Source entries
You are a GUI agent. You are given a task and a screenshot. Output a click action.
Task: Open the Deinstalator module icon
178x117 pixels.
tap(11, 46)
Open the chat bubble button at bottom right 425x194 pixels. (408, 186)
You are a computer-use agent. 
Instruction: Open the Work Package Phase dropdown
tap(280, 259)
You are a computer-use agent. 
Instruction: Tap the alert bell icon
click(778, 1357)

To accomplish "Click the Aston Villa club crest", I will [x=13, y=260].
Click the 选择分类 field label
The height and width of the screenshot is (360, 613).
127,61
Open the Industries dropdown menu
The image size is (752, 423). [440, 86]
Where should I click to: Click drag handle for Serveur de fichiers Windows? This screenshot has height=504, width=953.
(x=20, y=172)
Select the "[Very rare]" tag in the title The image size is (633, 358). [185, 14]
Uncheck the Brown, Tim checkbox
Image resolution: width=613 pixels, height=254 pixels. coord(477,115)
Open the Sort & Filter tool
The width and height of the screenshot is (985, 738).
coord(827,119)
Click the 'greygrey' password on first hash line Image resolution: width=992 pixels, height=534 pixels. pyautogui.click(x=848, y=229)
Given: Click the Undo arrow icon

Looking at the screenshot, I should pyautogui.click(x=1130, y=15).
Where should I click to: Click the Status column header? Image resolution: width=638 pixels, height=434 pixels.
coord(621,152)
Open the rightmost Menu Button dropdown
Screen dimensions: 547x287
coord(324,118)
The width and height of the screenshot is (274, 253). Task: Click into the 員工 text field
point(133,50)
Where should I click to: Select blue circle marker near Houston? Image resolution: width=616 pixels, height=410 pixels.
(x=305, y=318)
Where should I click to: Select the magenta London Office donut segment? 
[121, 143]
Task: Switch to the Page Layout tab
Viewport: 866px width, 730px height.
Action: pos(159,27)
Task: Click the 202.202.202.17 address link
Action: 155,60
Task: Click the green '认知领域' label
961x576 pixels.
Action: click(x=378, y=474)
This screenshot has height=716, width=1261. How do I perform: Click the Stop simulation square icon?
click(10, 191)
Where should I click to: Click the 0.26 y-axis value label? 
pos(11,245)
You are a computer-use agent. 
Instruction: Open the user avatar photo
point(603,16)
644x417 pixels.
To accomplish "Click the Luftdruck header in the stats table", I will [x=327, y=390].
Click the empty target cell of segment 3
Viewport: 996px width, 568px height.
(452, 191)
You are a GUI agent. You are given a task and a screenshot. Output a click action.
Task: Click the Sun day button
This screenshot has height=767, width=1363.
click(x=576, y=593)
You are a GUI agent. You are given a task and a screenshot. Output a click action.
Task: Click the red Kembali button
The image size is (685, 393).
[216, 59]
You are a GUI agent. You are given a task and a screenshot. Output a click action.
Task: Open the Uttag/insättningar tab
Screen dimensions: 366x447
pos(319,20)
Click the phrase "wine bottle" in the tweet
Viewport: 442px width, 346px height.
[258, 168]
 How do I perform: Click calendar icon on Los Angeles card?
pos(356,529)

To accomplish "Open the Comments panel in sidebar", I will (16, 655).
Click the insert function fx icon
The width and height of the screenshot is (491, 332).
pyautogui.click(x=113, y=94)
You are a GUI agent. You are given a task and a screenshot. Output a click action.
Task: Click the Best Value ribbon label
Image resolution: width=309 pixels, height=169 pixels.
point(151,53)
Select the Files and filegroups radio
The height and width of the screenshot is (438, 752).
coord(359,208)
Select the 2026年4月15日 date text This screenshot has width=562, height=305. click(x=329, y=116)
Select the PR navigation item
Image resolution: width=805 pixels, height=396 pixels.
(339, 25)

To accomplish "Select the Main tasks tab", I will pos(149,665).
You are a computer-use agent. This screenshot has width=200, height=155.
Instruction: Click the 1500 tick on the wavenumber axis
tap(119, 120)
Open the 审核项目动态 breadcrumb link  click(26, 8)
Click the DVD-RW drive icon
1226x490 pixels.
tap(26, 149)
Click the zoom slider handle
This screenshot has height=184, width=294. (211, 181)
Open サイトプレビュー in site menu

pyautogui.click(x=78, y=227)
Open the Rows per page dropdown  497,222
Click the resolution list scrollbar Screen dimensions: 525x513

▶ _What to produce_
Write out the entries above line for line, with no changes.

▶ _Result below_
You are a GUI agent. You are given a task and a screenshot. Output a click action.
Task: Open the Deinstalator module icon
178x117 pixels.
tap(11, 46)
Open the chat bubble button at bottom right 425x194 pixels. (408, 186)
You are a computer-use agent. 
Instruction: Open the Work Package Phase dropdown
tap(280, 259)
You are a computer-use agent. 
Instruction: Tap the alert bell icon
click(778, 1357)

To accomplish "Click the Aston Villa club crest", I will [x=13, y=260].
Click the 选择分类 field label
The height and width of the screenshot is (360, 613).
127,61
Open the Industries dropdown menu
The image size is (752, 423). [440, 86]
Where should I click to: Click drag handle for Serveur de fichiers Windows? This screenshot has height=504, width=953.
(x=20, y=172)
Select the "[Very rare]" tag in the title The image size is (633, 358). [185, 14]
Uncheck the Brown, Tim checkbox
Image resolution: width=613 pixels, height=254 pixels. coord(477,115)
Open the Sort & Filter tool
The width and height of the screenshot is (985, 738).
coord(827,119)
Click the 'greygrey' password on first hash line Image resolution: width=992 pixels, height=534 pixels. pyautogui.click(x=848, y=229)
Given: Click the Undo arrow icon

Looking at the screenshot, I should pyautogui.click(x=1130, y=15).
Where should I click to: Click the Status column header? Image resolution: width=638 pixels, height=434 pixels.
coord(621,152)
Open the rightmost Menu Button dropdown
Screen dimensions: 547x287
coord(324,118)
The width and height of the screenshot is (274, 253). Task: Click into the 員工 text field
point(133,50)
Where should I click to: Select blue circle marker near Houston? Image resolution: width=616 pixels, height=410 pixels.
(x=305, y=318)
Where should I click to: Select the magenta London Office donut segment? 
[121, 143]
Task: Switch to the Page Layout tab
Viewport: 866px width, 730px height.
Action: pos(159,27)
Task: Click the 202.202.202.17 address link
Action: 155,60
Task: Click the green '认知领域' label
961x576 pixels.
Action: click(x=378, y=474)
This screenshot has height=716, width=1261. How do I perform: Click the Stop simulation square icon?
click(10, 191)
Where should I click to: Click the 0.26 y-axis value label? 
pos(11,245)
You are a computer-use agent. 
Instruction: Open the user avatar photo
point(603,16)
644x417 pixels.
To accomplish "Click the Luftdruck header in the stats table", I will [x=327, y=390].
Click the empty target cell of segment 3
Viewport: 996px width, 568px height.
(452, 191)
You are a GUI agent. You are given a task and a screenshot. Output a click action.
Task: Click the Sun day button
This screenshot has height=767, width=1363.
click(x=576, y=593)
You are a GUI agent. You are given a task and a screenshot. Output a click action.
Task: Click the red Kembali button
The image size is (685, 393).
[216, 59]
You are a GUI agent. You are given a task and a screenshot. Output a click action.
Task: Open the Uttag/insättningar tab
Screen dimensions: 366x447
pos(319,20)
Click the phrase "wine bottle" in the tweet
Viewport: 442px width, 346px height.
[258, 168]
 How do I perform: Click calendar icon on Los Angeles card?
pos(356,529)

To accomplish "Open the Comments panel in sidebar", I will (16, 655).
Click the insert function fx icon
The width and height of the screenshot is (491, 332).
pyautogui.click(x=113, y=94)
You are a GUI agent. You are given a task and a screenshot. Output a click action.
Task: Click the Best Value ribbon label
Image resolution: width=309 pixels, height=169 pixels.
point(151,53)
Select the Files and filegroups radio
The height and width of the screenshot is (438, 752).
coord(359,208)
Select the 2026年4月15日 date text This screenshot has width=562, height=305. click(x=329, y=116)
Select the PR navigation item
Image resolution: width=805 pixels, height=396 pixels.
(339, 25)

To accomplish "Select the Main tasks tab", I will pos(149,665).
You are a computer-use agent. This screenshot has width=200, height=155.
Instruction: Click the 1500 tick on the wavenumber axis
tap(119, 120)
Open the 审核项目动态 breadcrumb link  click(26, 8)
Click the DVD-RW drive icon
1226x490 pixels.
tap(26, 149)
Click the zoom slider handle
This screenshot has height=184, width=294. (211, 181)
Open サイトプレビュー in site menu

pyautogui.click(x=78, y=227)
Open the Rows per page dropdown  497,222
Click the resolution list scrollbar Screen dimensions: 525x513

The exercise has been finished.